Steps run sequentially 

Steps execute in the order listed, with a full barrier between them: every task in step N must finish before any task in step N+1 starts. Parallelism happens within a step – for example, a simulation step fans out into many parallel draw/seed tasks – but sibling steps never overlap.

Note

This is the key difference from psimulate, which fans a single simulation out across the cluster. If you list two simulation steps, they run one after the other, not concurrently.

Output directory layout 

There is a single workflow-level output_directory.

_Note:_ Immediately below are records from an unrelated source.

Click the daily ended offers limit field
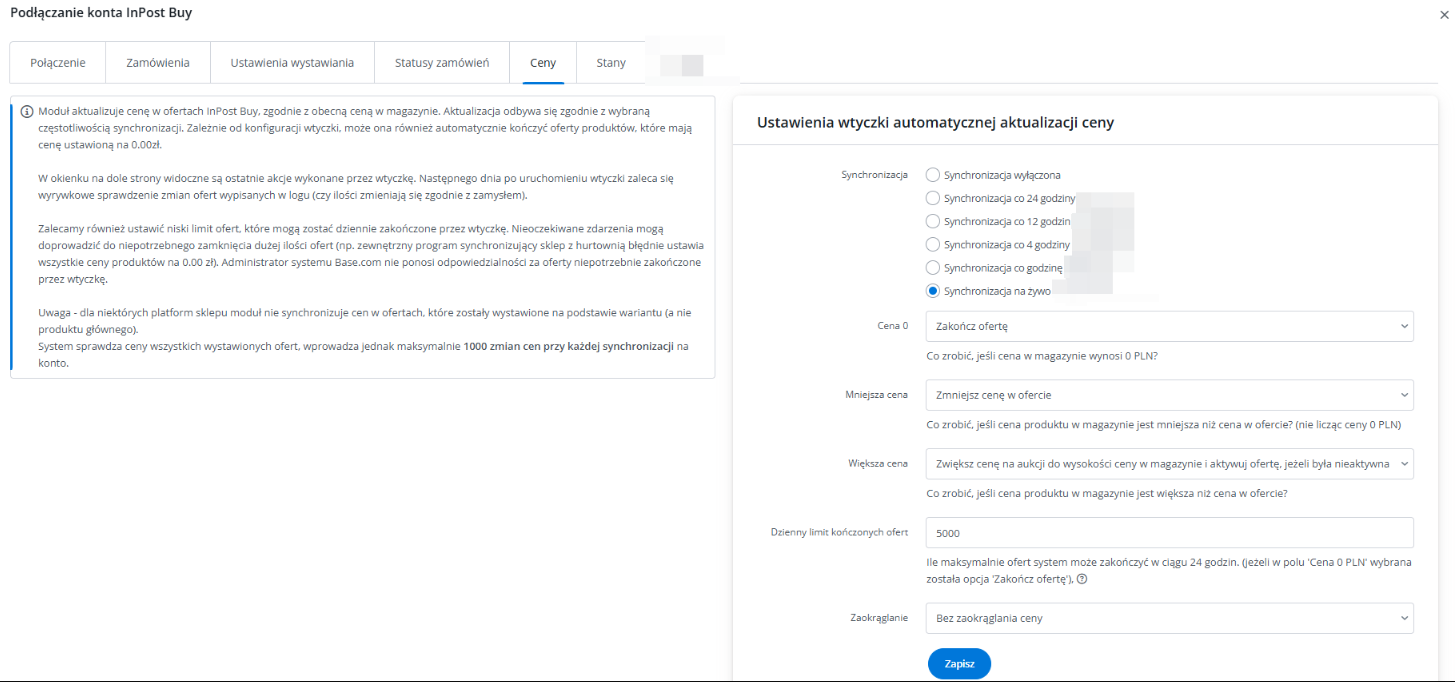 click(x=1169, y=533)
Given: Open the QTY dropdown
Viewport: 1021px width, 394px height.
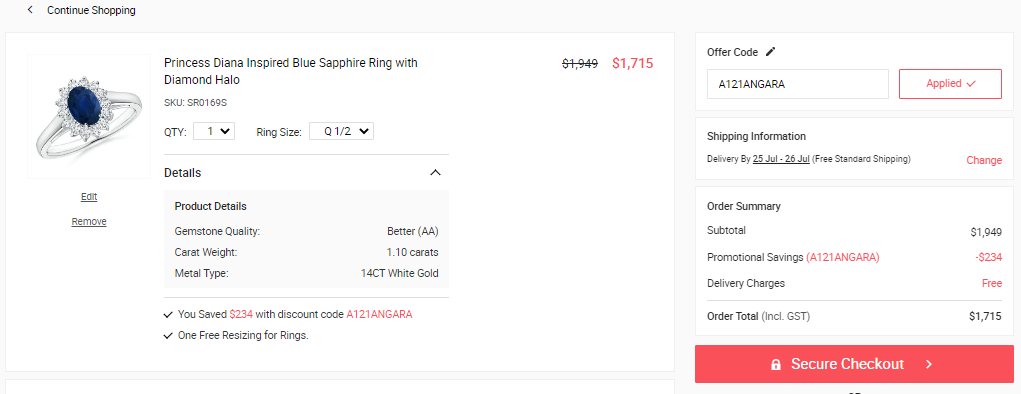Looking at the screenshot, I should coord(214,132).
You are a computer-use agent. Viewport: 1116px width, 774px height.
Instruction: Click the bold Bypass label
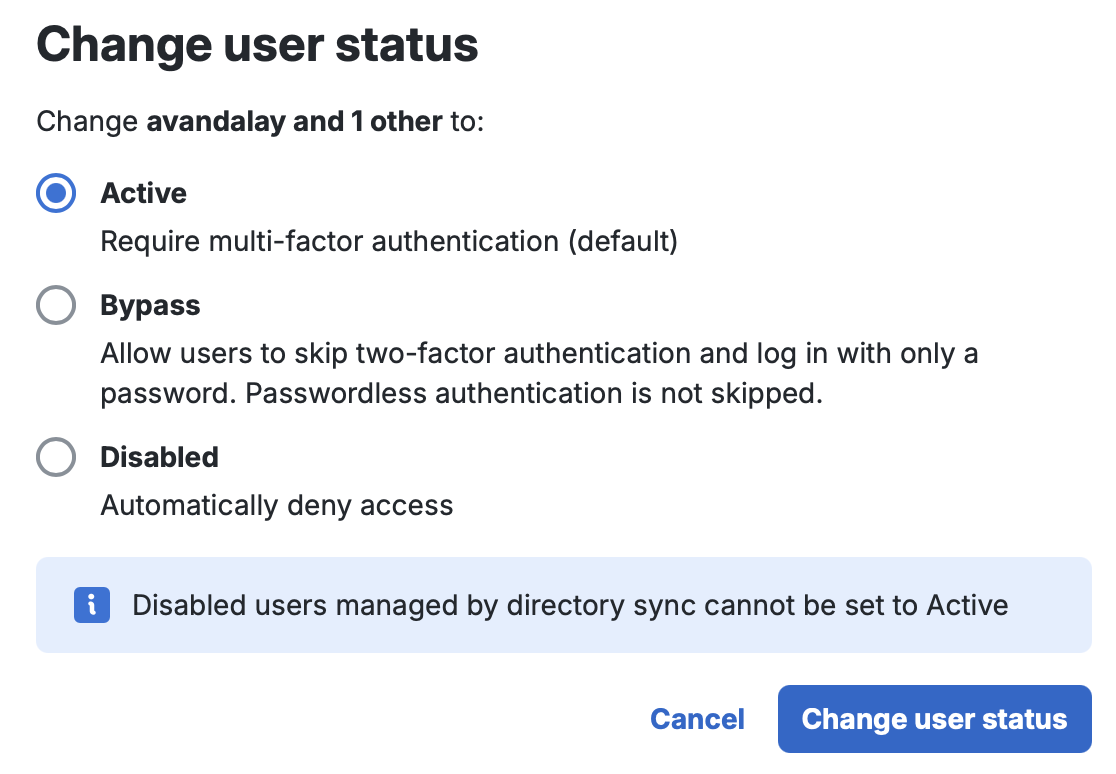pos(150,305)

Every run writes configuration.yaml and .workflow_args there (used by dagger restart). simulation steps additionally create a <model_name>/<timestamp>/ subdirectory beneath it, where model_name is derived from the artifact (or model specification) – for per-location artifacts this is effectively the location name. The timestamp is recorded in a .build_timestamp marker so that all simulation steps in the run share it; that marker is only written when the workflow contains a simulation step. Other step types write their worker logs and outputs directly under output_directory.

output_directory/
├── configuration.yaml          # the resolved workflow config (for restart)
├── .workflow_args              # persisted Jobmon workflow id (for restart)
├── .build_timestamp            # shared run timestamp (simulation steps only)
└── <model_name>/               # simulation steps only
    └── <timestamp>/            # one simulation step's results
        ├── results/
        ├── sim_backups/
        ├── metadata/
        └── logs/

Restart resumes the whole workflow 

dagger restart <output_directory> reloads configuration.yaml and the persisted .workflow_args written by the original run, then resumes the entire Jobmon workflow, skipping tasks that already completed. Tasks that failed or never ran are retried.

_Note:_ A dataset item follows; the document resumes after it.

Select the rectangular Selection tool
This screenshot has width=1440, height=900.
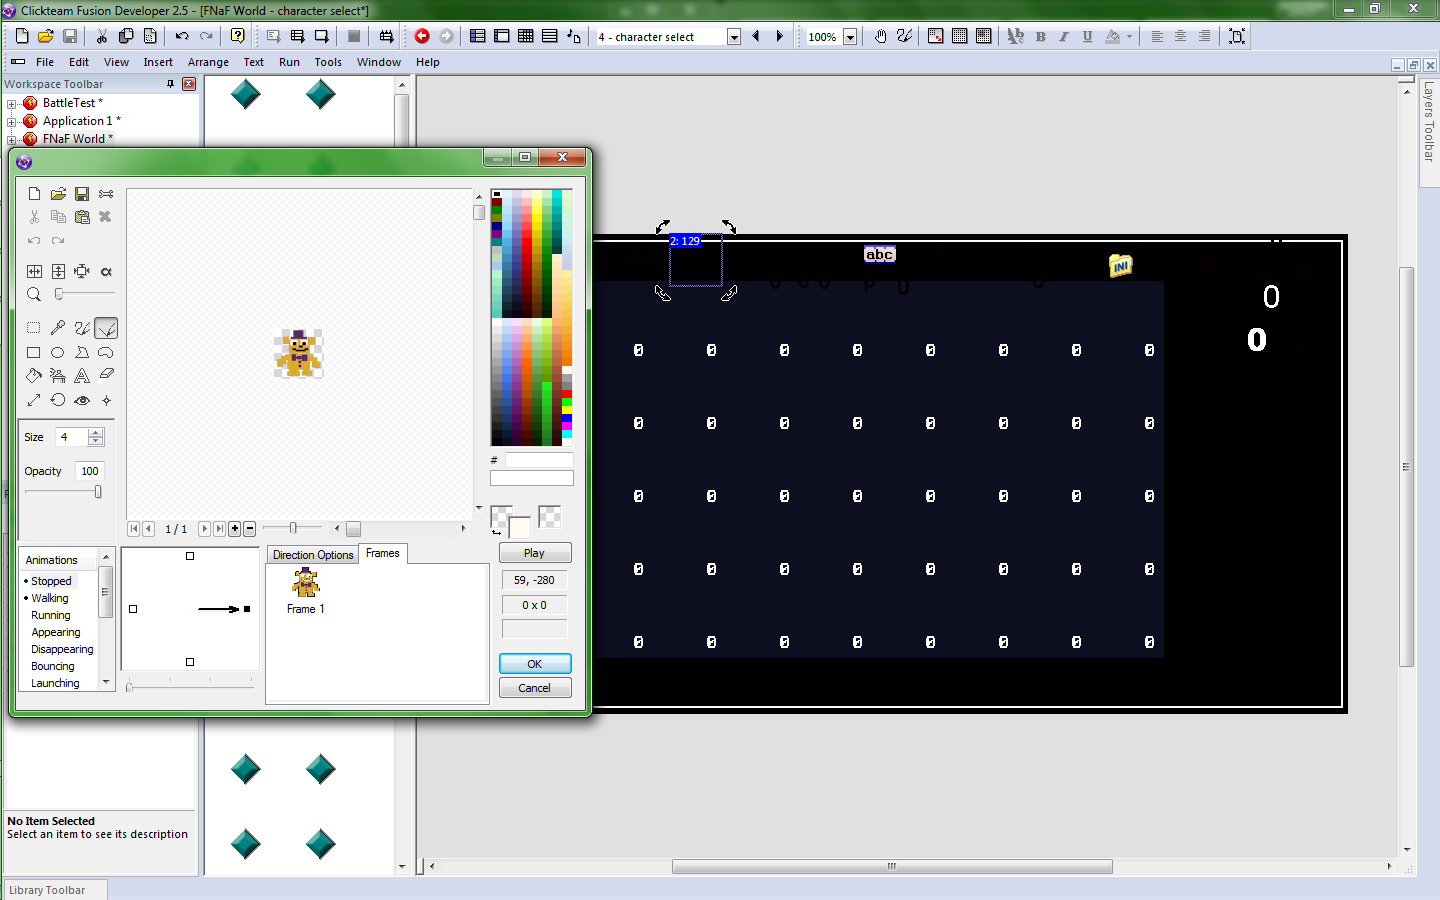tap(34, 328)
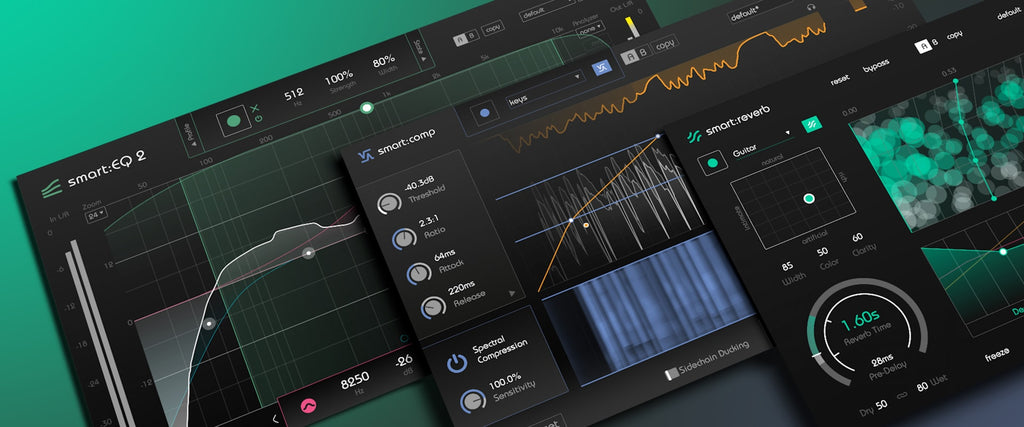Click the link icon between Dry and Wet

[903, 396]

There is no per-step or per-task restart: restart always operates on the whole workflow. A task that already succeeded is skipped, so restart cannot be used to deliberately re-run a step that finished successfully.

Warning

Running a second dagger run into a populated directory overwrites it. configuration.yaml and .workflow_args are rewritten on every run, so a second run leaves the first one no longer restartable. And if the workflow contains a simulation step, that second run reuses the persisted .build_timestamp rather than creating a new timestamped run – so it writes into the first run’s <model_name>/<timestamp>/ directory and overwrites those results in place.

To guard against this, dagger run detects a previous run in the target output_directory (via the persisted .workflow_args) and prompts for confirmation before continuing; answering n aborts without changing anything. Still, prefer a fresh output_directory for each new workflow, and use dagger restart (not a second dagger run) to resume an interrupted one.